"Wild Horses" is a song written by the British rock band the Rolling Stones. It was first released in 1970 by The Flying Burrito Brothers as the Stones didn't think the demo was worth recording fully.  It was subsequently recorded by the Stones for their 1971 album Sticky Fingers when they felt it was worth reconsideration. It was also released on 12 June 1971 as a single, with "Sway" as its B-side. 

Rolling Stone ranked the song number 334 in its "500 Greatest Songs of All Time" list in 2004 and number 193 in its 2021 update.

Inspiration and recording
In the liner notes to the 1993 Rolling Stones compilation album Jump Back, Jagger states, "I remember we sat around originally doing this with Gram Parsons, and I think his version came out slightly before ours. Everyone always says this was written about Marianne but I don't think it was; that was all well over by then. But I was definitely very inside this piece emotionally." Richards says, "If there is a classic way of Mick and me working together this is it. I had the riff and chorus line, Mick got stuck into the verses. Just like "Satisfaction", "Wild Horses" was about the usual thing of not wanting to be on the road, being a million miles from where you want to be."

Originally recorded over a three-day period at Muscle Shoals Sound Studio in Alabama during 2–4 December 1969 while Albert and David Maysles were shooting for the film that was titled Gimme Shelter, the song was not released until over a year later due to legal wranglings with the band's former label. Along with "Brown Sugar", it is one of the two Rolling Stones compositions from Sticky Fingers (1971) over which ABKCO Records co-owns the rights along with the Stones. It features session player Jim Dickinson on piano, Richards on electric guitar and 12-string acoustic guitar, and Mick Taylor on acoustic guitar. Taylor uses Nashville tuning, in which the EADG strings of the acoustic guitar are strung one octave higher than in standard tuning.
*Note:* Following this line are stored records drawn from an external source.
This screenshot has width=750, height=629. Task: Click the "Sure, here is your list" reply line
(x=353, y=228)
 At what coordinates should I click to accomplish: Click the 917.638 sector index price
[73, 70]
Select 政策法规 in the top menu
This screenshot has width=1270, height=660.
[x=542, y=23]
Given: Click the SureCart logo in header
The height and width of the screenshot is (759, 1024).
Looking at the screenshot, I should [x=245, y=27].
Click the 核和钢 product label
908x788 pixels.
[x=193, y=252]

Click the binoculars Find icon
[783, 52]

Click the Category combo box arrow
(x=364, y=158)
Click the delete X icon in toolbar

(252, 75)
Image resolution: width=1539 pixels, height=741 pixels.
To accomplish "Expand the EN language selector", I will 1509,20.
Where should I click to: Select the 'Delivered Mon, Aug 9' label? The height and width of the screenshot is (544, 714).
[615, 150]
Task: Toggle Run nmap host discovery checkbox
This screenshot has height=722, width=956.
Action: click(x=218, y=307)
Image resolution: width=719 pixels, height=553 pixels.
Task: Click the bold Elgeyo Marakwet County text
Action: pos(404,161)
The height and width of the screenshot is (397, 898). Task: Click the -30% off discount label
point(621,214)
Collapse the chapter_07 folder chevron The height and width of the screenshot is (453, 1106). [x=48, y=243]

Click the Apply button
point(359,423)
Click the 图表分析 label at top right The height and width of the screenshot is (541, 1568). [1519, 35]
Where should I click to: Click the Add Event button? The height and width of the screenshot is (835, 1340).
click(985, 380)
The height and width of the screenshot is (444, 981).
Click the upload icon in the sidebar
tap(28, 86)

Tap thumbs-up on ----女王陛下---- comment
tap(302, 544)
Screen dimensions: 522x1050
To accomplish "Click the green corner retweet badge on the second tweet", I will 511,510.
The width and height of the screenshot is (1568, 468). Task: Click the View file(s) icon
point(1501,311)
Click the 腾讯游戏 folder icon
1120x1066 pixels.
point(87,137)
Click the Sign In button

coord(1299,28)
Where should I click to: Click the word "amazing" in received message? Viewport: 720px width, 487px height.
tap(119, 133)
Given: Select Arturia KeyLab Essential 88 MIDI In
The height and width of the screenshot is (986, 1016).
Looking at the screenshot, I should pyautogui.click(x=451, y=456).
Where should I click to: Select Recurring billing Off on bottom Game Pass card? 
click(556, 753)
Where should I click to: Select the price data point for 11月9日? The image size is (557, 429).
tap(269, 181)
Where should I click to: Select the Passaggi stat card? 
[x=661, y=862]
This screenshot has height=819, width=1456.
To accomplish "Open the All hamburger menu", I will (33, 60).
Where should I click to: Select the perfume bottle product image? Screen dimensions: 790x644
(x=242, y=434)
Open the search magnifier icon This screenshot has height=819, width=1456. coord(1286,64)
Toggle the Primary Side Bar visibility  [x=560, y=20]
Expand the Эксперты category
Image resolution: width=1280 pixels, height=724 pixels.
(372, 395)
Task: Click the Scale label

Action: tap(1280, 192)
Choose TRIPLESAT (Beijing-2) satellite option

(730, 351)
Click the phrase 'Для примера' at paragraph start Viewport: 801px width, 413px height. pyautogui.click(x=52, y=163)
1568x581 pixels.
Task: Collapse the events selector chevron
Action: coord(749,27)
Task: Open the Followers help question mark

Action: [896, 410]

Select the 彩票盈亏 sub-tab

Ian Stewart was present at the session, but refused to perform the piano part on the track due to the prevalence of minor chords, which he disliked playing.

Music video
A music video, filmed in black and white, was produced to promote an acoustic version in 1995.

Release and legacy
Released as the second US-only single in June 1971, "Wild Horses" reached number 28 on the Billboard Hot 100 chart.

An early, acoustic take of "Wild Horses" was released on the Deluxe and Super Deluxe versions of the reissued Sticky Fingers album on 8 June 2015.

A reworked studio version recorded in 1995 appeared on the album Stripped. This version was released as a single in early 1996.

The song appears on a handful of the Rolling Stones' concert DVDs: Bridges to Babylon Tour '97–98 (1998), Rolling Stones - Four Flicks (2003), and The Biggest Bang (2007).

Jagger's ex-wife, Jerry Hall, has named "Wild Horses" as her favourite Rolling Stones song.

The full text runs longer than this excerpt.